The discussion, which took place two weeks ago, quickly descended into shouting after the Europeans raised concerns about the construction of settlements in occupied East Jerusalem’s Hamatos neighbourhood and in the E1 area between Jerusalem and the Ma'ale Adumim settlement.
The British-led delegation presented their concerns in a letter to Foreign Ministry official Aliza Ben Noun, who responded by berating the diplomats.
“After everything the new Israeli government has been doing for the Palestinians, you come to complain?” Ben Noun was quoted by the Israeli website Walla as saying.
Ben Noun then reportedly told the European diplomats, “You are pissing me off.”
The Europeans said the meeting broke down and concluded in a “big crisis”, according to Walla.
Liot Haiat, an Israeli Foreign Ministry spokesperson, indicated that the confrontation did take place, telling Walla: “sometimes, European positions are presented in a manner that is unacceptable to us and this deserves a sharp and clear response, even if our reaction isn’t nice toward the Europeans.”
After coming to power in June, Israel's government led by right-wing Prime Minister Naftali Bennett has approved the building of thousands of settlement units.
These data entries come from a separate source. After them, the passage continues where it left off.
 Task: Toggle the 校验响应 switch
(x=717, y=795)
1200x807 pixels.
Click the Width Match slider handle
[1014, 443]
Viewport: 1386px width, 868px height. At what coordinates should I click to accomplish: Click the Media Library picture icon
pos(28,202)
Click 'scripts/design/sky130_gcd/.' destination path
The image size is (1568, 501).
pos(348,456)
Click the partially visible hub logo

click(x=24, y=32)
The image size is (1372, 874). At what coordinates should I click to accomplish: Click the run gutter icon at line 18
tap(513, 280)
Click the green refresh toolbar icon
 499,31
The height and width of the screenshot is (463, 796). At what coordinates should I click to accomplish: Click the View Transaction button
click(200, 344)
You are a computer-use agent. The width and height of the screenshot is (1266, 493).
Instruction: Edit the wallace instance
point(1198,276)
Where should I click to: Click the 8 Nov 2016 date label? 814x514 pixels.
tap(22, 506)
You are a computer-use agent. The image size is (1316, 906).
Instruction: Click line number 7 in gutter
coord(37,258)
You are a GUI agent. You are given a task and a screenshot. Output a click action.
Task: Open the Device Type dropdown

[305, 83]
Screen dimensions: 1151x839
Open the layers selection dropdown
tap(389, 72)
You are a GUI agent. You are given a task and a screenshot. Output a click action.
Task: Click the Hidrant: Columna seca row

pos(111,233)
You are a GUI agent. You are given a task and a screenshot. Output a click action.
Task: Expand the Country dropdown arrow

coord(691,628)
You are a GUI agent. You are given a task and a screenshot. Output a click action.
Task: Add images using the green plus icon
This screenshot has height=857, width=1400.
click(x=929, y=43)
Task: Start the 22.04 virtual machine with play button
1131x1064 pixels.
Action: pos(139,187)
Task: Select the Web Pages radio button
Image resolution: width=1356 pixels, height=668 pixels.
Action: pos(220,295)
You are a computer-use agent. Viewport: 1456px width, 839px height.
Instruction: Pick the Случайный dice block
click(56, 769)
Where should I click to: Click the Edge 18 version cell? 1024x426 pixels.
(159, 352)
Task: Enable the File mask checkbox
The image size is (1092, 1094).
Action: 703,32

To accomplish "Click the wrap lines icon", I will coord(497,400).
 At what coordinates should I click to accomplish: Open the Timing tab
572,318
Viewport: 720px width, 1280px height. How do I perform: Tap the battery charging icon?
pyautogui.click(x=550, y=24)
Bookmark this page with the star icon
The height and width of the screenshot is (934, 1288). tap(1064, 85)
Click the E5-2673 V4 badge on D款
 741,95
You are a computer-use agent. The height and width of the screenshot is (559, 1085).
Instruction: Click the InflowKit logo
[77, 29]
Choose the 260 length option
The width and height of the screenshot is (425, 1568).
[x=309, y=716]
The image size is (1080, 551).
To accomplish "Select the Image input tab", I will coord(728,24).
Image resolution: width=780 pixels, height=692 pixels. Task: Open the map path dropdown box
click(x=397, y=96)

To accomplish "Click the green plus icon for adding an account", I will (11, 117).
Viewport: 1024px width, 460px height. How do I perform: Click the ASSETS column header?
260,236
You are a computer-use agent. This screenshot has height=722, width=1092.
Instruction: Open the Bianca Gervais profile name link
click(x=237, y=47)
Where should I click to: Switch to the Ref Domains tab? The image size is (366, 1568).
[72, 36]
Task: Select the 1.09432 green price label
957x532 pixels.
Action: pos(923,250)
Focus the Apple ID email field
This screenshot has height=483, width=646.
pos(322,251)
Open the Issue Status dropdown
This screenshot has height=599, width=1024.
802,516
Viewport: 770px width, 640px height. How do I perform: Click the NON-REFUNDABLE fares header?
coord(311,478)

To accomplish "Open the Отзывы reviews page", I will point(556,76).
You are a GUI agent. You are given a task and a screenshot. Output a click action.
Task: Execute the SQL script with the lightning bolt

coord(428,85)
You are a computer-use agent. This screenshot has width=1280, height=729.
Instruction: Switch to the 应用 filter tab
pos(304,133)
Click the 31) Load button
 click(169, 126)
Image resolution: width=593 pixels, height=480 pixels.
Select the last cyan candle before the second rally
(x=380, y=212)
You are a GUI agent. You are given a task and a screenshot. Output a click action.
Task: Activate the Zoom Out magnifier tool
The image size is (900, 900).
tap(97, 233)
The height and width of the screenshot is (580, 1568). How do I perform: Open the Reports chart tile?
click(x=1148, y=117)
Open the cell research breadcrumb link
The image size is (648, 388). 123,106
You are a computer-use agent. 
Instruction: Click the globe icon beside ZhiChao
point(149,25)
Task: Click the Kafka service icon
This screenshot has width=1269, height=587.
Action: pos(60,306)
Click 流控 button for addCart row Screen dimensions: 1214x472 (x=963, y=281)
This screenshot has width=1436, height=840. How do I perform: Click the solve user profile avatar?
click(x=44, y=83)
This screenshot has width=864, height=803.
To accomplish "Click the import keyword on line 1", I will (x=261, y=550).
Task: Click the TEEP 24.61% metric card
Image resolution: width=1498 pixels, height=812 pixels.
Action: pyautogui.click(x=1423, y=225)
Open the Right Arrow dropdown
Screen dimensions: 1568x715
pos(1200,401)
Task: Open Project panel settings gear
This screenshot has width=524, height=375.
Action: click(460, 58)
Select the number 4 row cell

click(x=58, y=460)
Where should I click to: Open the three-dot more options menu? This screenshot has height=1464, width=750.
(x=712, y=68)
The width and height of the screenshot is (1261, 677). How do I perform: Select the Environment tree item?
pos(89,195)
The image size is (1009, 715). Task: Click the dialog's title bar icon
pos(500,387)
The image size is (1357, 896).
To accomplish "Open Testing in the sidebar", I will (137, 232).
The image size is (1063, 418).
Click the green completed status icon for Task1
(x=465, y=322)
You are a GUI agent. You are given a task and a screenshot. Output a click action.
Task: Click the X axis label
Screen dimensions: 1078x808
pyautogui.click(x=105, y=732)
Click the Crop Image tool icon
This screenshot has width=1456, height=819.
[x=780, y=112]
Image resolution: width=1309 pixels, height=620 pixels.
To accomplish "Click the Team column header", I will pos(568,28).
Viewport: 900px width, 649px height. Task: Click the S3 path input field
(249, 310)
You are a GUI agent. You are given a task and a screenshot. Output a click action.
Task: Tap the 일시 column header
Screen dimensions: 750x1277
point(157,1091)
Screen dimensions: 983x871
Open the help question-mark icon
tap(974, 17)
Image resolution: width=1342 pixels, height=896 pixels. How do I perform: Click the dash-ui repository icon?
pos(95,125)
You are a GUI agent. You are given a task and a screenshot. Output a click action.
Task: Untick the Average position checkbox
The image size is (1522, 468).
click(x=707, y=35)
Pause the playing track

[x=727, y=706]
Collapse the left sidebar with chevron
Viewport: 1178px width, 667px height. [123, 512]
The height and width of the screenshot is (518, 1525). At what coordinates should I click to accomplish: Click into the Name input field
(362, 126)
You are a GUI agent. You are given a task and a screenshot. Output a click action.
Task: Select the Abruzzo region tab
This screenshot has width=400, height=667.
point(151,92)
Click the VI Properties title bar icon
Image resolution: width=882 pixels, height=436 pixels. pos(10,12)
Israel occupied East Jerusalem in June 1967 and annexed it in 1981, in a move widely considered as illegal.
Both the eastern and the western sectors of Jerusalem have international status under international law until a political settlement to the conflict is reached.
Israeli settlements in East Jerusalem are considered illegal by the international community.
Under the fourth Geneva convention, regulating cases of armed conflict, an occupying power is not allowed to transfer its civilian population to occupied territory.